The Dicerie were meant to be read at court rather than recited from a pulpit. They
present a major element of novelty in contemporary homiletic literature: it consists in the
adoption of a new, experimental (but, as Ardissino points out, not totally without
precedents) method of elocutio-driven inventio, based on the election and continuative
adoption of only one metaphor. In the first discourse, after having stated the primacy of
painting according to the arguments of a long-standing dispute on the hierarchy of the
arts, the orator praises the shroud as the work of a painter, God, enamored of man, who
paints the figure of Christ using the blood of redemption: hence, the shroud is of
foundational importance for the imitatio Christi.

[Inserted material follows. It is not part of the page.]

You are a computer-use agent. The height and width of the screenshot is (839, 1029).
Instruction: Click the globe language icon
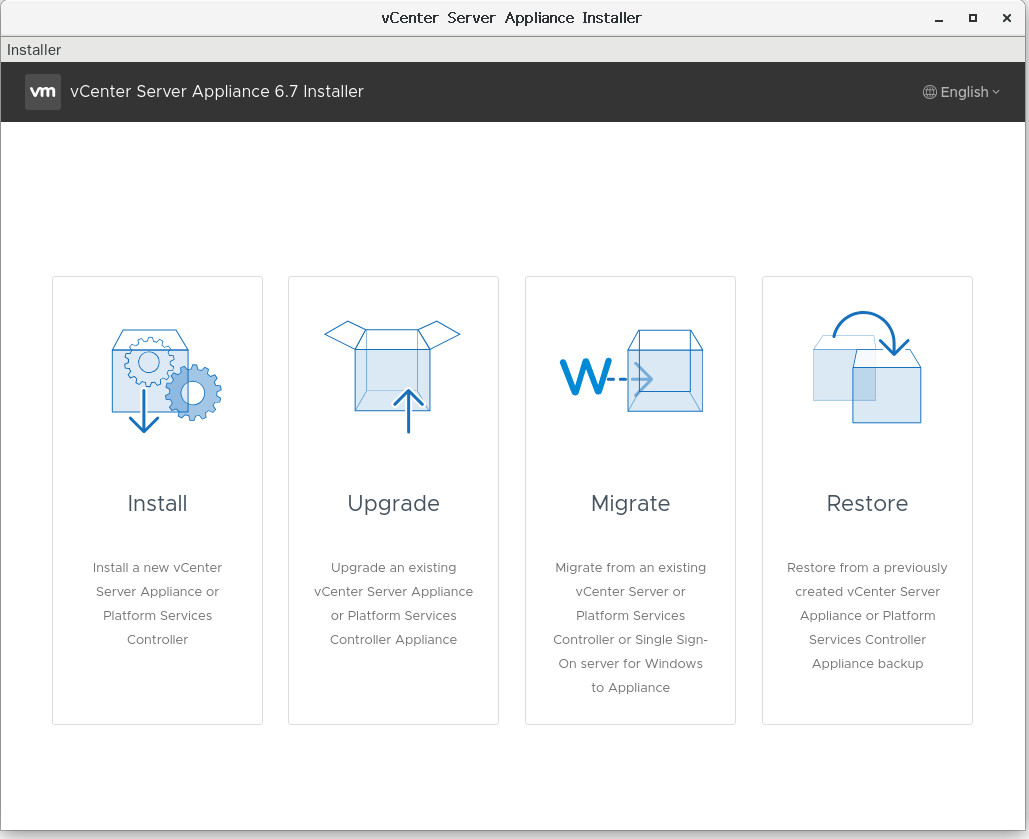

The shroud gives Turin and the house
of Savoy (as the guardians of the relic chosen by God) the privilege and the task of
revealing the mysteries of the linen. The other two discourses, having postulated their
cardinal metaphoric correspondences for music (Pan/Christ) and for heaven (knights/
stars and constellations), proceed on the same lines, creating encyclopedic narratives and
ekphrases. Ultimately, as Ardissino points out, in compliance with a Boterian notion of
“ragion di stato,” in the Dicerie sacred and secular are not in opposition or in an
instrumental relationship but harmoniously support each other, in Marino’s view,
through the aesthetic power of literature and the arts. This volume is of great importance
not only for scholars of religious oratory and of rhetoric, but also for students of early
seventeenth-century prose and of emblem and device studies.